[Collected data]
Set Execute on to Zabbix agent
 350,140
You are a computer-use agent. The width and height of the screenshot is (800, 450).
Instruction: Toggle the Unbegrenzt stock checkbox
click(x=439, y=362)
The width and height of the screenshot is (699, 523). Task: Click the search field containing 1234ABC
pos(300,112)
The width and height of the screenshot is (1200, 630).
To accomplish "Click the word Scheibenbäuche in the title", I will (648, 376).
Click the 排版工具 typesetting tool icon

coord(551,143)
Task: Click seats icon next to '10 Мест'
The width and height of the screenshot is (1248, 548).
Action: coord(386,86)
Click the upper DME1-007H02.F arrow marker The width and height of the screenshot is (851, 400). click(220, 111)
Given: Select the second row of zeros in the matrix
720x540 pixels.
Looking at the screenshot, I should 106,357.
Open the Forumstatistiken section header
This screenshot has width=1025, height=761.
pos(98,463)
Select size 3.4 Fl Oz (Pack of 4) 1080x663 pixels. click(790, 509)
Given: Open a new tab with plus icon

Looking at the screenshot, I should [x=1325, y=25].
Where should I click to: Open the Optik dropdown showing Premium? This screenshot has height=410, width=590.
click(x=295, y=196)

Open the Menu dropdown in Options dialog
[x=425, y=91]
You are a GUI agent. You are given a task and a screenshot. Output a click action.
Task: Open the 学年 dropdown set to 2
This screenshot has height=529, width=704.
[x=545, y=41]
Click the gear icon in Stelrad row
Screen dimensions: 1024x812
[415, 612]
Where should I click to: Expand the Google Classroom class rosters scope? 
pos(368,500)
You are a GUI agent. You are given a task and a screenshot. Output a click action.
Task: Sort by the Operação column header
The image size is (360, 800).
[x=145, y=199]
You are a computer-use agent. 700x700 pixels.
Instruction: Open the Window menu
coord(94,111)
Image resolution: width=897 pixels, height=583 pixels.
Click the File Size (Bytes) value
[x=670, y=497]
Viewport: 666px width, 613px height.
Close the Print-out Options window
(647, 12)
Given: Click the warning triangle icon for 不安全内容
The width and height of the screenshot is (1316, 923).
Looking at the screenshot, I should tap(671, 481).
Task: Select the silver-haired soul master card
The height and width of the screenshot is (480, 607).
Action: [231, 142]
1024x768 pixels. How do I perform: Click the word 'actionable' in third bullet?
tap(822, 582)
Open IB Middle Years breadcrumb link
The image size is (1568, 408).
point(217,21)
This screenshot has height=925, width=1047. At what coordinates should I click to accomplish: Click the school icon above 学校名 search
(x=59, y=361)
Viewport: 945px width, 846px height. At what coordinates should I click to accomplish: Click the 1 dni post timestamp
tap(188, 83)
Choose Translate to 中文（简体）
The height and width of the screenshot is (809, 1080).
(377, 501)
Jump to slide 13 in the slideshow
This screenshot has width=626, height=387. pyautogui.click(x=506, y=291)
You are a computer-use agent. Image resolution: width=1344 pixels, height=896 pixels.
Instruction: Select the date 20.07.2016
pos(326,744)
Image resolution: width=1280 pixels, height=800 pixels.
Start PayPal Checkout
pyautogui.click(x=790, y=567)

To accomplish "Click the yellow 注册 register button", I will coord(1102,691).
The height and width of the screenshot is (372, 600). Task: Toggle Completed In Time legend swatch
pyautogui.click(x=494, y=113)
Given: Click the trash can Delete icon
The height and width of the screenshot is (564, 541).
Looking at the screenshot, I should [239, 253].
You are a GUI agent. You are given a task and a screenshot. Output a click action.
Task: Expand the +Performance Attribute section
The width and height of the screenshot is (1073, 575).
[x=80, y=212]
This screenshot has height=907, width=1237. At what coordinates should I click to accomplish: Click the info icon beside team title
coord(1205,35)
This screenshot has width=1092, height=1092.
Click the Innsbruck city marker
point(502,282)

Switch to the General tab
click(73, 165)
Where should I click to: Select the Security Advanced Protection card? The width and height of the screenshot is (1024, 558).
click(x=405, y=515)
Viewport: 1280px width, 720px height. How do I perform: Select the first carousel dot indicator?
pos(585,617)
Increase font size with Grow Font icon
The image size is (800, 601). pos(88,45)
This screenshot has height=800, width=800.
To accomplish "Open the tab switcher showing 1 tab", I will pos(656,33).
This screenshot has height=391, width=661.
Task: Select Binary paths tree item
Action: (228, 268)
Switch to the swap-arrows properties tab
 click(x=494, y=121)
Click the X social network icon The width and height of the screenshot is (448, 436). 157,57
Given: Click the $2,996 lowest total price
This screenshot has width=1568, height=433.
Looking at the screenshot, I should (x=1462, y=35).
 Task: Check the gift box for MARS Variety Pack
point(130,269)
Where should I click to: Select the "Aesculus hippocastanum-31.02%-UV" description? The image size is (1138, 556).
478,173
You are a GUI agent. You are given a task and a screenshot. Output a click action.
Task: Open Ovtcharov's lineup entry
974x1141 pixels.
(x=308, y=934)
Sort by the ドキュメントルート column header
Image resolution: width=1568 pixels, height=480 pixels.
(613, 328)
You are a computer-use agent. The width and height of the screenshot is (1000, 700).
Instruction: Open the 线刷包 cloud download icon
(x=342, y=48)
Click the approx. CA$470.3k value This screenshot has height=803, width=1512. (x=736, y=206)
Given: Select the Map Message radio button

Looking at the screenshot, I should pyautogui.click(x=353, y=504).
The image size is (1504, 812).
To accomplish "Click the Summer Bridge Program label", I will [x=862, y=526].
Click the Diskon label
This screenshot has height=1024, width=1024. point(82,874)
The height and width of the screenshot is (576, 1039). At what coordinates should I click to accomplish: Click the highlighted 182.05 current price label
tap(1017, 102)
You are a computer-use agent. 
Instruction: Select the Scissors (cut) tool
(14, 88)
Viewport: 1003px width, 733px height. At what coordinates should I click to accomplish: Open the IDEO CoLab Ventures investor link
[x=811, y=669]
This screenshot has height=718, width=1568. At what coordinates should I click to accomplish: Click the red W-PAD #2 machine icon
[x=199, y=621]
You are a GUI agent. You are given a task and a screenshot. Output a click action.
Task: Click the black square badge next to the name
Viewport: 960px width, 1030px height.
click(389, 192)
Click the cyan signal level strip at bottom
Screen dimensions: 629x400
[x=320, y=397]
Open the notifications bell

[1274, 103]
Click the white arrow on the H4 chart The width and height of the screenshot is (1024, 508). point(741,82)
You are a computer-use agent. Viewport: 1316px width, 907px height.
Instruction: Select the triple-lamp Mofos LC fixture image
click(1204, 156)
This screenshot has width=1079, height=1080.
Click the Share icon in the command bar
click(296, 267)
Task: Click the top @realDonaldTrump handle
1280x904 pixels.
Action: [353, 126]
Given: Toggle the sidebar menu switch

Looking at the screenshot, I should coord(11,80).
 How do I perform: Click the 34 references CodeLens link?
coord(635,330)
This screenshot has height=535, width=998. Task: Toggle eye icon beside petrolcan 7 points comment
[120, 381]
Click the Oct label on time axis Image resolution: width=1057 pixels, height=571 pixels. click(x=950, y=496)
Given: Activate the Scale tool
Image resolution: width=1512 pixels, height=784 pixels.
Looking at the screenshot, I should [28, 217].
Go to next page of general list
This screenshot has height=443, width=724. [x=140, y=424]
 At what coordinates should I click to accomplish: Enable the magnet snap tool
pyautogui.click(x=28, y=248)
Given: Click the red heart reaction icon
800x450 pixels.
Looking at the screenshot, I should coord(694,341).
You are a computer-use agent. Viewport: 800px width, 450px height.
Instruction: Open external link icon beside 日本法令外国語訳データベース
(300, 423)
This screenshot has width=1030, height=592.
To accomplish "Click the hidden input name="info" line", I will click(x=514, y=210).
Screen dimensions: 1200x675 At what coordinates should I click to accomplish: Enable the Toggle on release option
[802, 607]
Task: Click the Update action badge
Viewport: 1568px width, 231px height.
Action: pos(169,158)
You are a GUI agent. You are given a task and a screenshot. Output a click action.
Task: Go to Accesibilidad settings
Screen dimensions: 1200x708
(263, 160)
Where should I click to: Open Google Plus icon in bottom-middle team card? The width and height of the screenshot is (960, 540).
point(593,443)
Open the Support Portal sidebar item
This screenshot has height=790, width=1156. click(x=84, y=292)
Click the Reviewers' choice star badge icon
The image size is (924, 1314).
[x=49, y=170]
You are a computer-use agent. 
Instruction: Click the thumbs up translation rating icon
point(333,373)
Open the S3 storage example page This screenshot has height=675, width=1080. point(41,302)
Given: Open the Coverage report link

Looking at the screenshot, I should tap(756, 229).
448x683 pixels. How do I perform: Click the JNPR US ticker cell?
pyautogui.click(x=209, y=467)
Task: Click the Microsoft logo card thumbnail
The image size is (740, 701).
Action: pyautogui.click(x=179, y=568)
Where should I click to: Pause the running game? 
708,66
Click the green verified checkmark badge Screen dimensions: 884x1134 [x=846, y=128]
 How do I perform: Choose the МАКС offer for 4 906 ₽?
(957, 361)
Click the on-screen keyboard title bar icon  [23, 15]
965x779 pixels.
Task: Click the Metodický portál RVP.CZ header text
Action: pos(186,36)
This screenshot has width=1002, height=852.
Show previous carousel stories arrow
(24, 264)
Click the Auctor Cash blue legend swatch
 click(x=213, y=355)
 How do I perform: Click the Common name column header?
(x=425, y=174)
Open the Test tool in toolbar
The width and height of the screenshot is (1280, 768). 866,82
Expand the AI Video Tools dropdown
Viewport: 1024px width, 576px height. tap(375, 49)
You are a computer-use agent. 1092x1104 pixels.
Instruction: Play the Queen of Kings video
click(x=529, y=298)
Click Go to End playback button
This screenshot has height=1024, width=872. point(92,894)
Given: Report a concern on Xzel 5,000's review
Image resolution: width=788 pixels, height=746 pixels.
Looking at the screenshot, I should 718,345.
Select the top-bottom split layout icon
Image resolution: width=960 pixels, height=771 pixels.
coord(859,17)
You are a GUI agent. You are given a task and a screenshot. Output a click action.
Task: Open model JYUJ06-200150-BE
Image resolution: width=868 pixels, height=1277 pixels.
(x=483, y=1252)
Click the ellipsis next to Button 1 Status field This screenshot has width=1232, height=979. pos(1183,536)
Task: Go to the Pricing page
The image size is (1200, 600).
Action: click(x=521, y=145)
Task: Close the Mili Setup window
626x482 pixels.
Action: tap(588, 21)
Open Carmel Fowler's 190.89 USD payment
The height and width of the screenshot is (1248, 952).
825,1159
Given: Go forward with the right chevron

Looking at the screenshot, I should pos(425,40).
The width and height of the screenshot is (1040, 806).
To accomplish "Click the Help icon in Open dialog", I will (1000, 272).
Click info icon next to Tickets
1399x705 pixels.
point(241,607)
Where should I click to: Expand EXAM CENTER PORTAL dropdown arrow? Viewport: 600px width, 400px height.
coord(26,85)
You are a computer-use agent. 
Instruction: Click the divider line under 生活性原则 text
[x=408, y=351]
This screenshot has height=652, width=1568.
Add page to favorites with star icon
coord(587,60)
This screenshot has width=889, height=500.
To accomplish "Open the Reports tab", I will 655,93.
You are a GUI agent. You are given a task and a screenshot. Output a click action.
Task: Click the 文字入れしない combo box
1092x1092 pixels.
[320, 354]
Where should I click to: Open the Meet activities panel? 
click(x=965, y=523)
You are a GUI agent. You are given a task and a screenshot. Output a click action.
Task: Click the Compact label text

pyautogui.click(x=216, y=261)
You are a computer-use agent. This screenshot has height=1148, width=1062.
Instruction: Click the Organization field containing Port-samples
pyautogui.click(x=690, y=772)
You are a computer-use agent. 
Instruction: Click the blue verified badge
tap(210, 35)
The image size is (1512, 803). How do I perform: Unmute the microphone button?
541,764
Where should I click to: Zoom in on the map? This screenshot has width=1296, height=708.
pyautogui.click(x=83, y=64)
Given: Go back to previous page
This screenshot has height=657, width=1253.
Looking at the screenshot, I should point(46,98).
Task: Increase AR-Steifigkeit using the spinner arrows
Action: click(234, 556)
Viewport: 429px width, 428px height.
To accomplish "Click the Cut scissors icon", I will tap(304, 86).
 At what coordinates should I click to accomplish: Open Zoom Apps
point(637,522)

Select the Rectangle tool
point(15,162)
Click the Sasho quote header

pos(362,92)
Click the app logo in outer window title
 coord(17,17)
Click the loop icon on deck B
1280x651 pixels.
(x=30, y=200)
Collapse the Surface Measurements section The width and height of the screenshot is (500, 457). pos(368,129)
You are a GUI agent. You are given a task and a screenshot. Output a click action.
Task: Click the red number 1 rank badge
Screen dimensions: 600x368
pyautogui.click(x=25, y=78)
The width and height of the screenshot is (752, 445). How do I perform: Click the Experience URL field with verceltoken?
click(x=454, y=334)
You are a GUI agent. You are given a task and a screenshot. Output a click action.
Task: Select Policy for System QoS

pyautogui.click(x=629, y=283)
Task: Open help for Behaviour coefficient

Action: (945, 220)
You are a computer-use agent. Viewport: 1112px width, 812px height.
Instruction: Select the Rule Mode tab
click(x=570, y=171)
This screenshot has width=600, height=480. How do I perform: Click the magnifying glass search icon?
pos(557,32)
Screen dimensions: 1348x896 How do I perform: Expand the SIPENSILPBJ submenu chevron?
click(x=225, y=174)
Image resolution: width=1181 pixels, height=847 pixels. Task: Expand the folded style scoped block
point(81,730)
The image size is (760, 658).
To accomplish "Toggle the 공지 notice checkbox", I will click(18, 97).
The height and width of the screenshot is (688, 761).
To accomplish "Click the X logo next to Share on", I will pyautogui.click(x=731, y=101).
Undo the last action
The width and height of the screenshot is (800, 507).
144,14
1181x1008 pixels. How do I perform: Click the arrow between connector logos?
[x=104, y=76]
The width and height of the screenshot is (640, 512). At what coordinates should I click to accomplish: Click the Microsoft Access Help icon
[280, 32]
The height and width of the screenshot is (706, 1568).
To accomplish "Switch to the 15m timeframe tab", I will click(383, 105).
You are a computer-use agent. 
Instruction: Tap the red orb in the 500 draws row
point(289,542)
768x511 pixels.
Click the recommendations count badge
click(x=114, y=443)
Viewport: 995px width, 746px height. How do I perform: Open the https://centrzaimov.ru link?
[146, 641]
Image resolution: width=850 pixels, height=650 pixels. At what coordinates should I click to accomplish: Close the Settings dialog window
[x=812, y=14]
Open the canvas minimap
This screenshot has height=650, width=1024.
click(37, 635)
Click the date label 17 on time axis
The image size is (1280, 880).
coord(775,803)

* Task instructions:
Your answer must be the lines above from the one containing "This screenshot has height=652, width=1568." to the one containing "Collapse the Surface", both included, restated word for word.

* Exercise result:
This screenshot has height=652, width=1568.
Add page to favorites with star icon
coord(587,60)
This screenshot has width=889, height=500.
To accomplish "Open the Reports tab", I will 655,93.
You are a GUI agent. You are given a task and a screenshot. Output a click action.
Task: Click the 文字入れしない combo box
1092x1092 pixels.
[320, 354]
Where should I click to: Open the Meet activities panel? 
click(x=965, y=523)
You are a GUI agent. You are given a task and a screenshot. Output a click action.
Task: Click the Compact label text

pyautogui.click(x=216, y=261)
You are a computer-use agent. This screenshot has height=1148, width=1062.
Instruction: Click the Organization field containing Port-samples
pyautogui.click(x=690, y=772)
You are a computer-use agent. 
Instruction: Click the blue verified badge
tap(210, 35)
The image size is (1512, 803). How do I perform: Unmute the microphone button?
541,764
Where should I click to: Zoom in on the map? This screenshot has width=1296, height=708.
pyautogui.click(x=83, y=64)
Given: Go back to previous page
This screenshot has height=657, width=1253.
Looking at the screenshot, I should point(46,98).
Task: Increase AR-Steifigkeit using the spinner arrows
Action: click(234, 556)
Viewport: 429px width, 428px height.
To accomplish "Click the Cut scissors icon", I will tap(304, 86).
 At what coordinates should I click to accomplish: Open Zoom Apps
point(637,522)

Select the Rectangle tool
point(15,162)
Click the Sasho quote header

pos(362,92)
Click the app logo in outer window title
 coord(17,17)
Click the loop icon on deck B
1280x651 pixels.
(x=30, y=200)
Collapse the Surface Measurements section The width and height of the screenshot is (500, 457). pos(368,129)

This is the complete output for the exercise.